WHAT THE TASK REQUIRES
Rewrite the stretch from the line containing "You are a GUI" through the end of the records, changing "checkbox" to "check box" and keeping everything else the same. Omit the pictures from your answer.

MATERIAL PROVIDED
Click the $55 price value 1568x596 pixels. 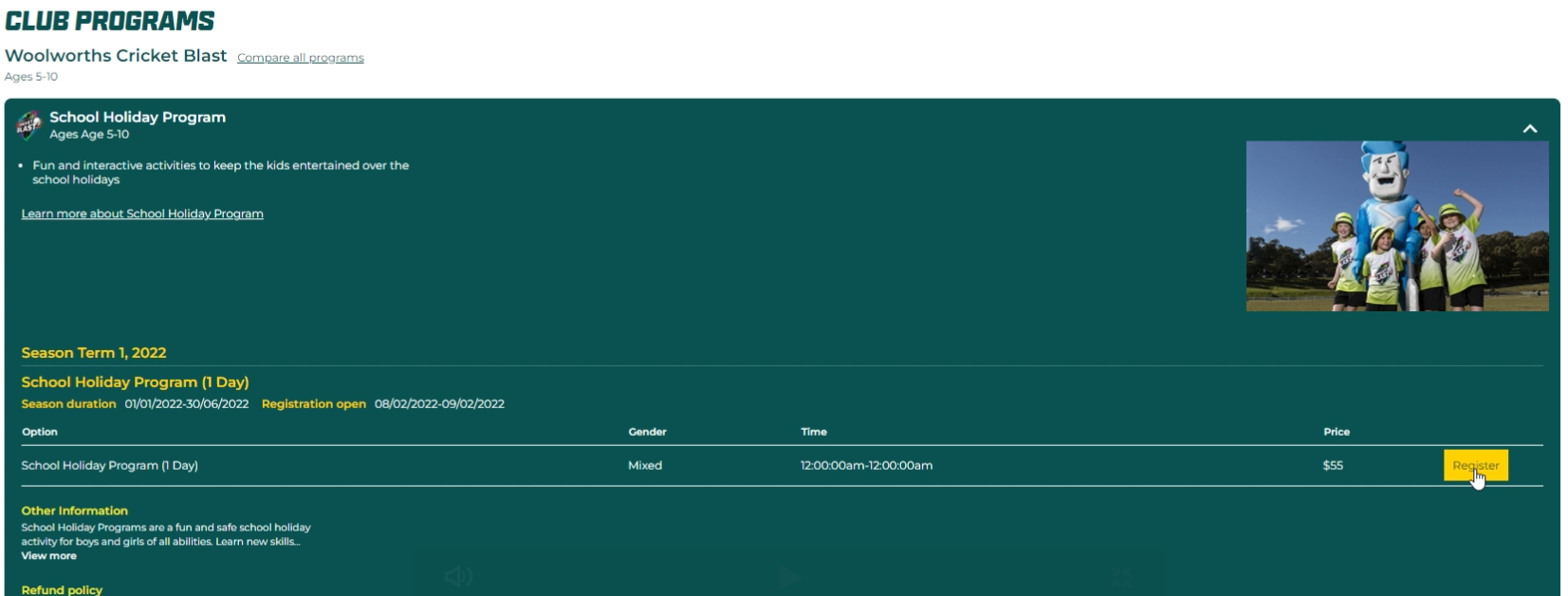tap(1333, 465)
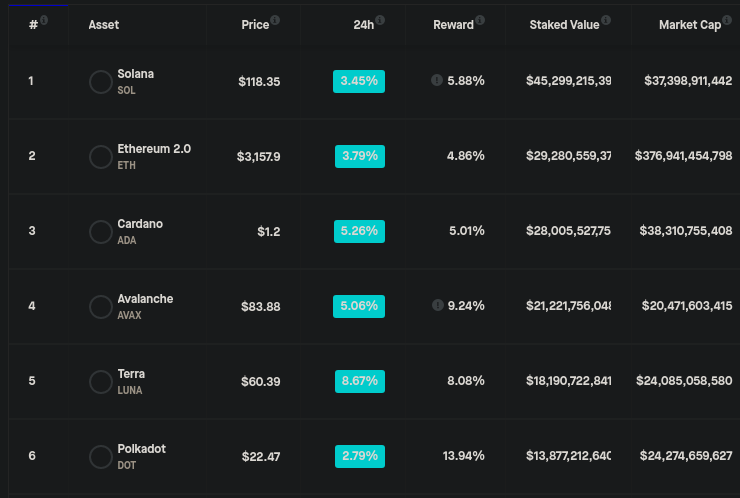The image size is (740, 498).
Task: Open the Reward column info icon
Action: 480,20
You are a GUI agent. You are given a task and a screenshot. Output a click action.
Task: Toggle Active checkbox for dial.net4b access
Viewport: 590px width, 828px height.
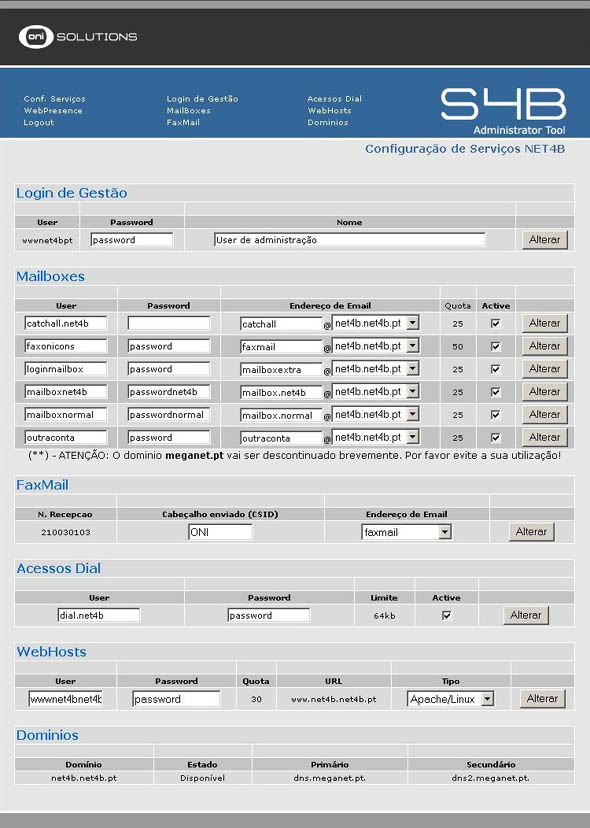446,615
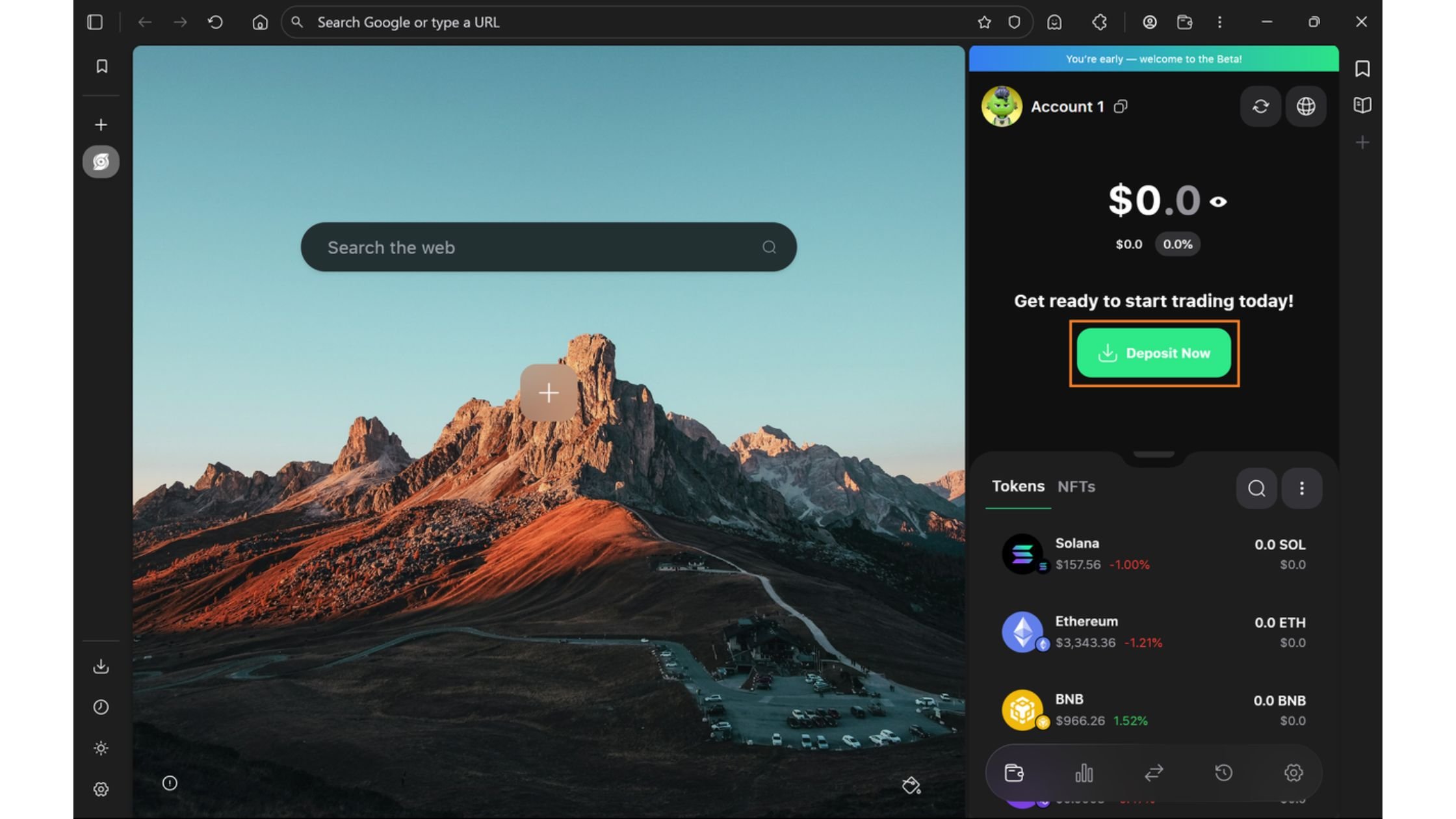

RESULT BELOW
You are a GUI agent. You are given a task and a screenshot. Output a click action.
Task: Toggle Active check box for dial.net4b access
Viewport: 590px width, 828px height.
446,615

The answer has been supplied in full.